Als Antwort blinzelte Rin sie an. Damit hatte sie nicht gerechnet. In Sachen Jungs war sie nun wirklich keine Expertin.

Oder vielleicht doch?

"Wir haben uns vor zwei Jahren kennengelernt. Damals hat er mir seine Nummer gegeben. Er sagte, dass er mich mag und dass ich mich jederzeit melden kann, wenn ich mich bereit dafür fühle-"

Zwei Jahre?! Rin machte große Augen. "Und du? Magst du ihn auch?"

Was für eine doofe Frage. Sonst würde sie mir wohl kaum davon erzählen

"Ja", hauchte die Braunhaarige und steckte sich eine Strähne hinters Ohr. Ihre Kopf war hochrot angelaufen. Rin kannte dieses Gefühl nur zu gut. Die Jüngere schien ihn wohl mehr als nur zu mögen, Rin erwiderte nur nichts in diese Richtung, damit Shizuka schnell weiter erzählte: "Ich habe den Zettel mit der Nummer immer bei mir", aus der Tasche ihrer Shorts holte sie ein vergilbtes Blatt Papier hervor. Diesen hielt die Sechzehnjährige wie einen Schatz zwischen den Fingern. Ihre Augen strahlten, während sie das Papier betrachtete. "Ich muss ständig daran denken, was er damals zu mir gesagt hat. Ich möchte mich so gerne bei ihm melden, Rin, aber-," sie zerdrückte den Zettel in ihren Händen und schaute zu dem Mädchen hinauf, "er ist doch ein Freund meines Bruders! Noch dazu drei Jahre älter als ich-" Das aufgeschlossene Mädchen wirkte plötzlich scheu und unsicher. "Was ist, wenn wir feststellen, dass wir gar nicht zusammenpassen? Mein Bruder würde das Gefühl haben, zwischen zwei Stühlen zu sitzen. Was, wenn ich dadurch ihre Freundschaft aufs Spiel setze, nur weil ich den Freund meines Bruders mag?" Geknickt steckte sie den Zettel zurück in die Hosentasche. "Immer wenn ich kurz davor bin, die Nummer einzugeben, sagt mir eine Stimme, dass ich es bereuen könnte. Und sobald ich den Zettel weg lege, habe ich das Gefühl, dass ich einen großen Fehler mache. Ach, Rin, ich bin so verwirrt. Weißt du vielleicht, was ich tun soll? Ich will nicht, dass du denkst, ich würde die Entscheidung auf dich abwälzen, aber wenn ich dich und Takeshi sehe, - wie toll ihr zusammen passt, obwohl ihr so unterschiedlich seid… - dann glaube ich, dass du dich am besten in meine Lage hineinversetzen kannst."

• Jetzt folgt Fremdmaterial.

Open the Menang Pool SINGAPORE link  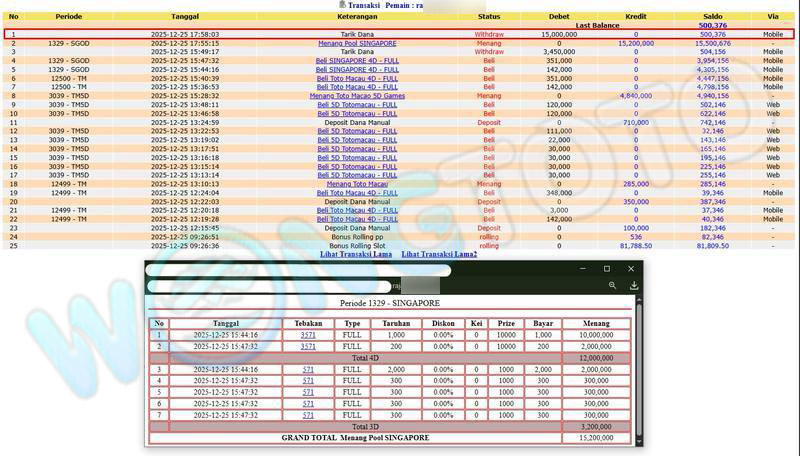pyautogui.click(x=357, y=44)
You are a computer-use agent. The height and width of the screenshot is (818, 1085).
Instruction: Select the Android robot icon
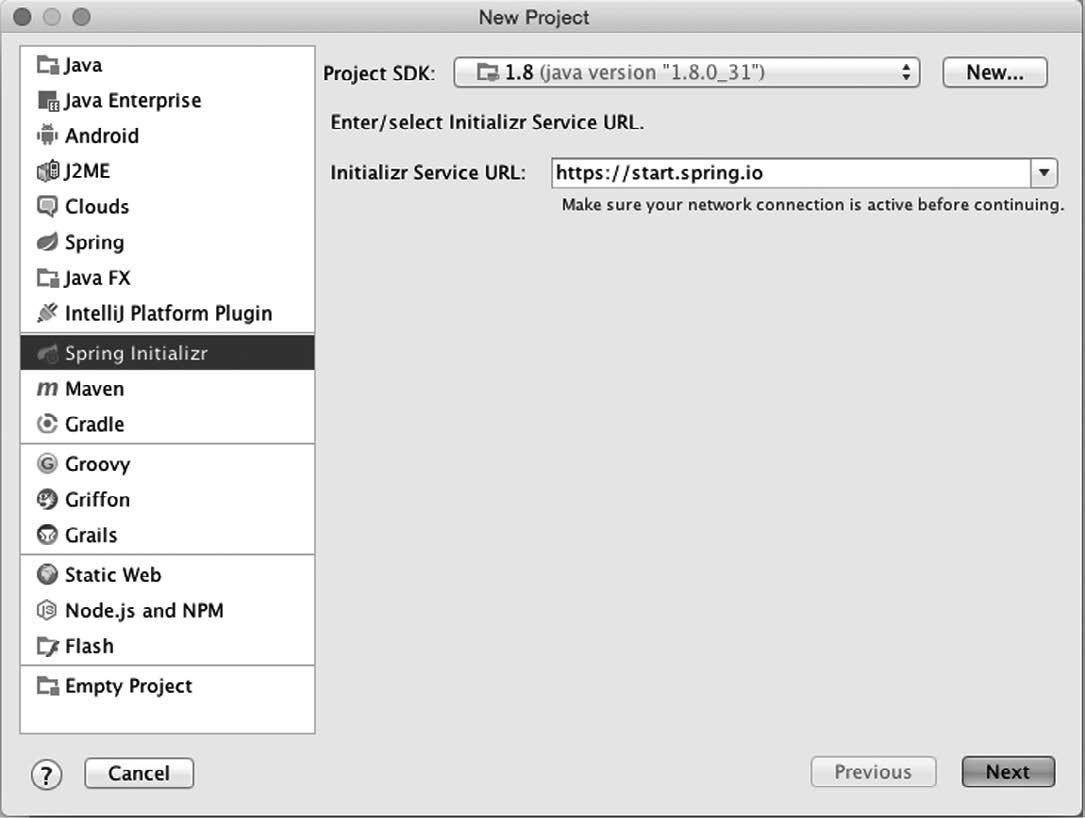47,135
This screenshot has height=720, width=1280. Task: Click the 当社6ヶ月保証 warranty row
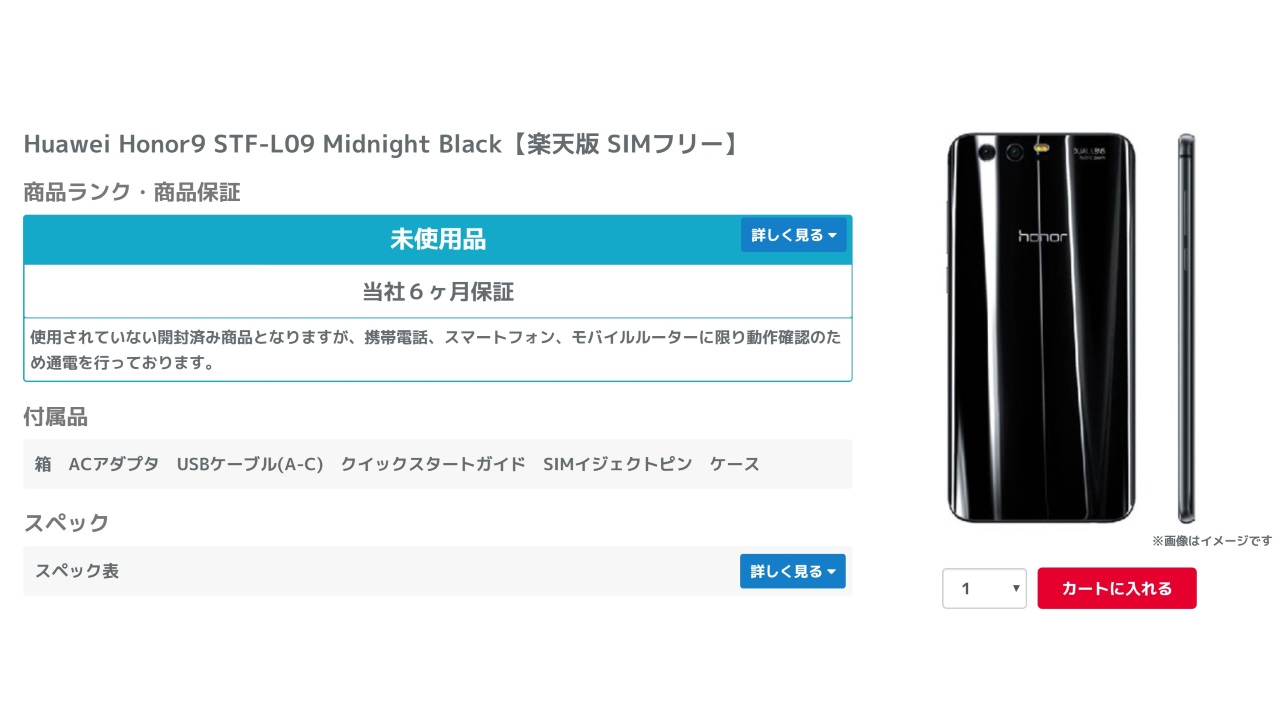(x=438, y=292)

Rin verschränkte die Arme vor der Brust. Sie wollte sich nicht anmerken lassen, wie die Geschichte sie aufgewühlt hatte. Seit zwei Jahren trug Shizuka den Zettel mit seiner Nummer bei sich. So eine Geschichte hätte auch Rin ähnlich gesehen. Statt sich wegen ihres Bruders schlecht zu fühlen, wäre aber Rin zu feige gewesen, sich nach so langer Zeit noch zu melden. Immerhin lagen zwei Jahre dazwischen. Es konnte sich vieles verändert haben. Gefühle konnten sich mit der Zeit verändern. Der Junge von damals konnte nicht ahnen, dass Shizuka Tag für Tag mit sich und ihrer Entscheidung haderte - jedoch nicht an ihren Gefühlen. Genauso wenig schien die Braunhaarige an den Gefühlen des Jungen zu zweifeln, oder daran, dass er womöglich nicht mehr so wie damals empfand. Ihre eigenen Grübeleien behielt Rin für sich. Sie wollte Shizuka nicht noch mehr verunsichern.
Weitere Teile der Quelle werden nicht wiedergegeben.